Not everyone needs an anti-androgen long term. Once estrogen reaches therapeutic levels, testosterone often drops into the target range on its own, and some people taper off their blocker entirely.
What Changes to Expect and When
Feminizing hormone therapy produces gradual changes over months and years, not days. Knowing the general timeline helps set realistic expectations.
Breast development is one of the first noticeable changes, beginning around 3 to 6 months after starting. You’ll likely feel tenderness or budding before visible growth. Full breast development takes 2 to 3 years, though genetics play a significant role in final size, just as they do for cisgender women.
Skin becomes softer and less oily within the first 3 to 6 months, which is also when most people notice their scent changing. Body fat starts redistributing in that same window, gradually shifting toward the hips, thighs, and buttocks over the course of 2 to 5 years. This redistribution is slow and works best in combination with overall body composition. Facial changes come primarily from fat redistribution and are subtle but cumulative.
Body hair growth slows and the hair itself becomes finer, though estrogen won’t eliminate existing terminal hair (the thick, dark kind). Many trans women pursue laser hair removal or electrolysis for facial hair separately. Scalp hair may improve modestly if you’ve experienced androgenic hair loss, though results vary widely.

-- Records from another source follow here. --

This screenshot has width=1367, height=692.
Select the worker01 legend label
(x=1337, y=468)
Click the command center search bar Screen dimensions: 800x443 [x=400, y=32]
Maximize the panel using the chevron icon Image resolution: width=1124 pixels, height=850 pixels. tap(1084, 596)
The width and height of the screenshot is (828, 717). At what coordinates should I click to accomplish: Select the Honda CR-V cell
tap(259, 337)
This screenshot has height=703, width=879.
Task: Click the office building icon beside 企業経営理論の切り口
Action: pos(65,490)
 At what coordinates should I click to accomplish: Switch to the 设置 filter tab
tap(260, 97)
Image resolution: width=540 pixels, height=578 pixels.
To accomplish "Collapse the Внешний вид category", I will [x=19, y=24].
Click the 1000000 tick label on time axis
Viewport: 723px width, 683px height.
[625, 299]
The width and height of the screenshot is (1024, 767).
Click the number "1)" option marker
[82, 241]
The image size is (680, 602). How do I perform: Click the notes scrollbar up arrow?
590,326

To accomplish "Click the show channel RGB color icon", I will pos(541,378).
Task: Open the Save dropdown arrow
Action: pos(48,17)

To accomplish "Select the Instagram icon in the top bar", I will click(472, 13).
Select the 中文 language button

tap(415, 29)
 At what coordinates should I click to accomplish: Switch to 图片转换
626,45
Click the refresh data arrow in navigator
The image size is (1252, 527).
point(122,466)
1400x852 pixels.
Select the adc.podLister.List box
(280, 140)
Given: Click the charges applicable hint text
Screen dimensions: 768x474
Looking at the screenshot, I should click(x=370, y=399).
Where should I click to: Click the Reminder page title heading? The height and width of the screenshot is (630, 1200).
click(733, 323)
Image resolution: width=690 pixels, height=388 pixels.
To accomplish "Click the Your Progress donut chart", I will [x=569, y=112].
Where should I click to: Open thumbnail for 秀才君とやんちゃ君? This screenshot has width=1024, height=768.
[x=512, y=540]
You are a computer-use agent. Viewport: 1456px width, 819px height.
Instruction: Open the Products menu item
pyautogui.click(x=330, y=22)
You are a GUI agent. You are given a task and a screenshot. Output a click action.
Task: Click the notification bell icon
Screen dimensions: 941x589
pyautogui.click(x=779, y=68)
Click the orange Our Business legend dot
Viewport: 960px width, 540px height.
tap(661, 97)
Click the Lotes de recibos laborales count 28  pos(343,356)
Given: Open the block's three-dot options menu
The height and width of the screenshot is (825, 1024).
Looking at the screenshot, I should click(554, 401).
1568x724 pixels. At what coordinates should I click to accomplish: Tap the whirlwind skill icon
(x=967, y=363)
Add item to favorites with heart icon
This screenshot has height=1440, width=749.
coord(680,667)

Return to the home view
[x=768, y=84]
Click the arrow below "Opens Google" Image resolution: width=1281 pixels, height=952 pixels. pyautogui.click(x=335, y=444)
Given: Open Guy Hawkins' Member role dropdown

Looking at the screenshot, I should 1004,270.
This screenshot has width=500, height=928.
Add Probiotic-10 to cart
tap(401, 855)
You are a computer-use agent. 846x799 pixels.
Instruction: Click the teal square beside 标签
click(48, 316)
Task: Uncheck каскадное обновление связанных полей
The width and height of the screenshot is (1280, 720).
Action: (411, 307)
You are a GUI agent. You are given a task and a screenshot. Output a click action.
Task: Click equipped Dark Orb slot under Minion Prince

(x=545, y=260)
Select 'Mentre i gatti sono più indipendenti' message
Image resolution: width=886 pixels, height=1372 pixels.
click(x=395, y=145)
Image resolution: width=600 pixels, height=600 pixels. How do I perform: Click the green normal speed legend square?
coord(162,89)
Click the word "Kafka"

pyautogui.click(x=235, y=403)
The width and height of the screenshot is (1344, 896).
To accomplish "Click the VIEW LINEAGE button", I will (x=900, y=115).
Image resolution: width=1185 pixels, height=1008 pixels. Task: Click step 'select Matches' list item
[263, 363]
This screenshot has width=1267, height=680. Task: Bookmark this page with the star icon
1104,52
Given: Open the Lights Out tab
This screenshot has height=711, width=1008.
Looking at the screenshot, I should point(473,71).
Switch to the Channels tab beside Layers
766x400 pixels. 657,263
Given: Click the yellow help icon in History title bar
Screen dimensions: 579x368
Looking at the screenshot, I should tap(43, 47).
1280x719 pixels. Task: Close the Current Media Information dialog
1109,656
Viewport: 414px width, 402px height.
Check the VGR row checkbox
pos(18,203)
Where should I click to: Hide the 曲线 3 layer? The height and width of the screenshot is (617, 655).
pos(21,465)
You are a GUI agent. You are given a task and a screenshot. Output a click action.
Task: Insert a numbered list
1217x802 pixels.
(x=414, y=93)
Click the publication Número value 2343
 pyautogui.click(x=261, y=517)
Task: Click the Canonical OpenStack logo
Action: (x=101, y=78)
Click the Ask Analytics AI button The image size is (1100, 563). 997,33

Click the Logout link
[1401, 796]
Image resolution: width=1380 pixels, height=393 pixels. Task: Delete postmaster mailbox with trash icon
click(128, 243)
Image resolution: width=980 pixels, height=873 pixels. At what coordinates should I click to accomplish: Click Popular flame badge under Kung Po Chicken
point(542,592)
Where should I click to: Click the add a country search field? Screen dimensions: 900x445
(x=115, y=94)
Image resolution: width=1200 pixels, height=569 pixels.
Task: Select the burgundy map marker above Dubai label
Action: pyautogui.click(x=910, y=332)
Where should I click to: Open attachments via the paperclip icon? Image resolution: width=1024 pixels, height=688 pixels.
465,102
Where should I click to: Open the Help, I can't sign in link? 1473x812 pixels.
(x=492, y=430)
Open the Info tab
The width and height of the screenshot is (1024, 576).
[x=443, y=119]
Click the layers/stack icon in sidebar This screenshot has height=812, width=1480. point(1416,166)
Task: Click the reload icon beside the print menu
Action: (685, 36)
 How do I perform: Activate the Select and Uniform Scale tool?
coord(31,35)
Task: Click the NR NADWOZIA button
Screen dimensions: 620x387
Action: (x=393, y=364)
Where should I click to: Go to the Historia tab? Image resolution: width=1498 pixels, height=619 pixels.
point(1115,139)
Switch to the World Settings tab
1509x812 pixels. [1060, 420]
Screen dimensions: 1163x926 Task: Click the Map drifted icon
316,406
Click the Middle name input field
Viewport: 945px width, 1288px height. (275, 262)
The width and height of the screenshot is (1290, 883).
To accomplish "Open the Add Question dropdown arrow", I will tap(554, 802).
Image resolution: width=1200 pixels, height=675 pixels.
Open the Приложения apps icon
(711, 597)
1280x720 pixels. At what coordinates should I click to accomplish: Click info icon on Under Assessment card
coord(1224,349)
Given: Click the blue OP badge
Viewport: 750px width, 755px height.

Emotional changes are harder to put on a timeline but are commonly reported within the first few months. Many people describe a broader emotional range, easier access to tears, and shifts in libido. Spontaneous erections decrease, and testicular volume gradually shrinks.
Ongoing Monitoring
After starting, your provider will check blood levels at regular intervals, typically every 3 months during the first year. Follow-up labs usually include estradiol, total testosterone, a complete blood count, and a comprehensive metabolic panel. Lipid panels and A1c are checked periodically based on standard screening guidelines rather than at every visit.
These check-ins are where dosage adjustments happen. If your estradiol is below the target range, your dose goes up. If your testosterone isn’t suppressing adequately, your provider might increase estrogen, adjust your anti-androgen, or switch delivery methods. The goal is to find a stable regimen that keeps your levels in range with minimal side effects.
Blood Clot Risk in Context
The most commonly discussed medical risk of feminizing hormone therapy is venous thromboembolism, or blood clots. This risk was significantly higher with older synthetic estrogens, particularly ethinyl estradiol, which is no longer recommended for hormone therapy. Modern bioidentical estradiol (the kind prescribed today) carries a much lower risk. Transdermal estrogen in particular has shown a low clot-forming profile in both trans women and postmenopausal cisgender women, making it the preferred option for anyone with additional clot risk factors like smoking, obesity, a clotting disorder, or age over 40.
Your provider will assess your individual risk factors at baseline. For most healthy adults starting at standard doses, the absolute risk of a clot remains small, but it’s not zero. Knowing the warning signs of a deep vein thrombosis (sudden swelling, pain, or warmth in one leg) or pulmonary embolism (sudden shortness of breath, chest pain) is worth keeping in the back of your mind.